The first step after the joints are wrapped in prepreg is to cover each joint in release cloth. In this case I use a very fine woven coated nylon that lets excess resin through during cure.
Once all the joints are covered they get a layer of bleeder/breather material to distribute the vacuum across the joints and absorb excess epoxy. Once that's in place the frame is slipped in a vacuum bag. I use Stretchlon 800 which is a 500% stretchable material that can withstand cure at 250F. You can sort of see how I form a "Y" shaped bag to slip the rear stays into. I actually managed to bag and pull a vacuum with no leaks which is a border line miracle!
Here is Chuck's frame hanging in the oven post cure. You can see the epoxy saturated cloth at the joints. I added a support bracket and bearing to the oven fan so it didn't try to self destruct this time.
After the oven the frame gets unwrapped which sounds a lot easier than it is. It requires pliers, a knife and a lot of work. I ended up with a pretty good looking joint with only a few creases and ribs where the bag halves meet.
Some quick work with a file results in this. I just take off the little ridges and high spots. You don't want to be removing carbon.
Post cure weight is about 26g less than before the oven. That means quite a bit of epoxy was removed. The prepreg I use is 45% resin to start. The cure process brings that down significantly.
Here is the BB joint after it was filed then coated in a thin layer of epoxy, sanded and re-coated. Once this is sanded the joint should be nice and smooth and ready for paint.
2 comments:
I've been flowing you progress and overall, I'm very impressed with your work. I thought I'd share some more composite tips help you make stuff stronger, lighter and speed production up. Looks like you've done your research so I won't bore you with Classic Laminate Theory equations...

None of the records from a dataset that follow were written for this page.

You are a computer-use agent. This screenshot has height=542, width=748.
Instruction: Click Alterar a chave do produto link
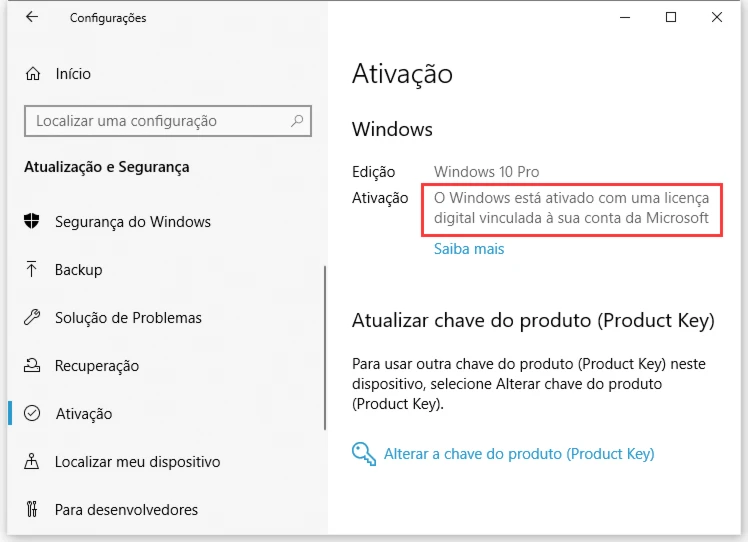click(x=519, y=454)
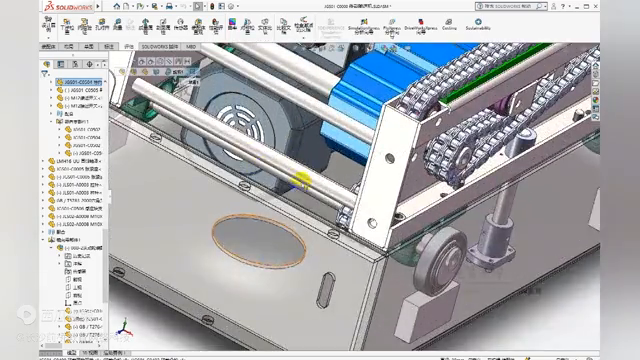Open the Help question mark button

(563, 6)
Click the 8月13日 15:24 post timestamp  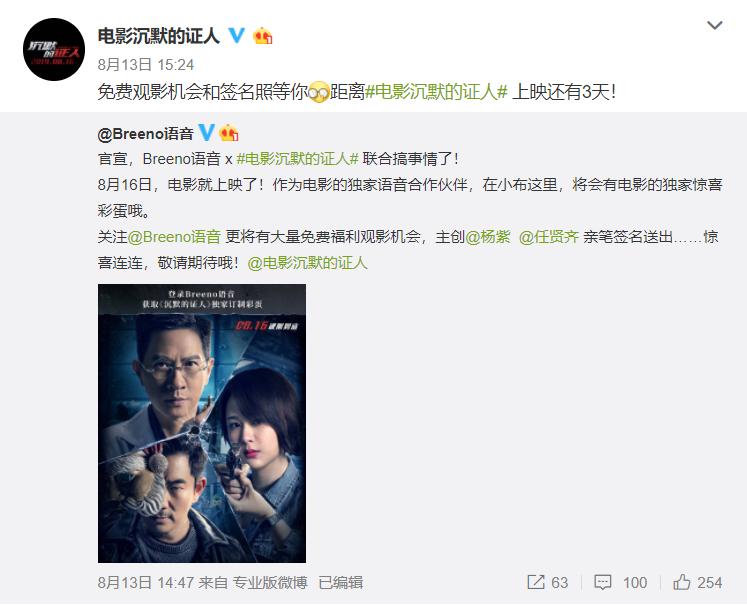[146, 65]
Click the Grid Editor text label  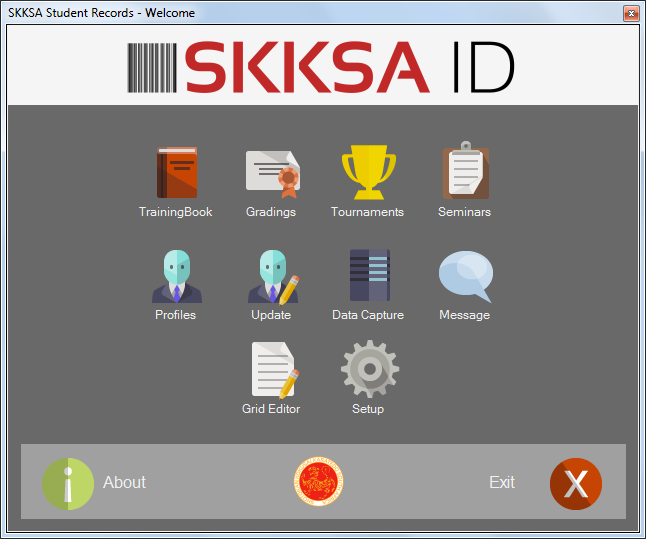(x=271, y=409)
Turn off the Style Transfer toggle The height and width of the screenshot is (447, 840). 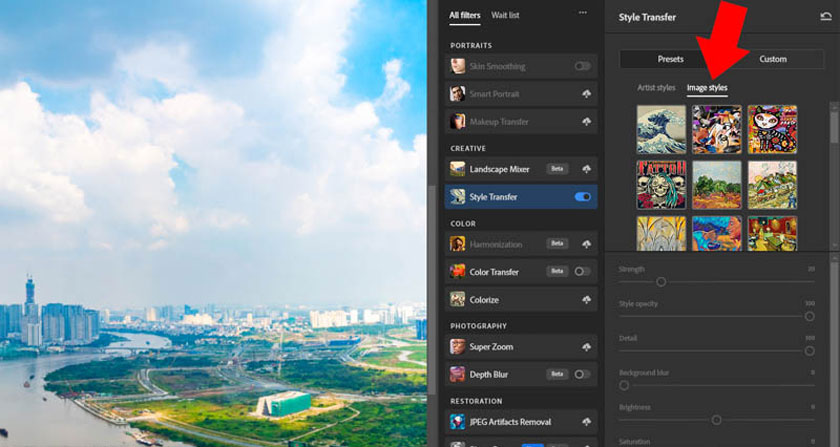tap(582, 197)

Try using the Airtech peel-ply coated with release agent. It pulls off with bare hands, major time saver. Its also a much finer weave so there's almost complete resin/breather separation.
Those ridges are very bad when they contain fiber...and you've compensated with overbuilding but here's what's causing the problem and why it's bad in T2T construction. A simple 2-half bag, under vacuum, loads the outer surfaces more than the inter surface contours, particularly when using a heavy weight bag like Stretchlon 800. This causes a chain reaction of problems. First, you get fiber orientation shift as the resin viscosity drops with heat. With a external heat source, this happens from the outside-in, causing fibers pull toward the seam making those ridges.
The outermost layers is responsible for most of the joint stiffness. Crimp the fiber and the loads shift to the resin. Bad. This also means your F/R ratios aren't uniform, leaving fiber voids in those seams. This causes flex and weak spots. Even slight off-axis fibers and cause flex and matrix loading. Remember, fibers always pull straight under tension... Sanding the outer surface cuts the fibers, which loads the matrix further. High loads on the matrix causes surface micro cracks. This is why failures start from the outside-in.
Solutions:
Ideally you shouldn't need to overbuild, and shit would be lighter and cheaper too. Here's some things that will help, in order of difficultly...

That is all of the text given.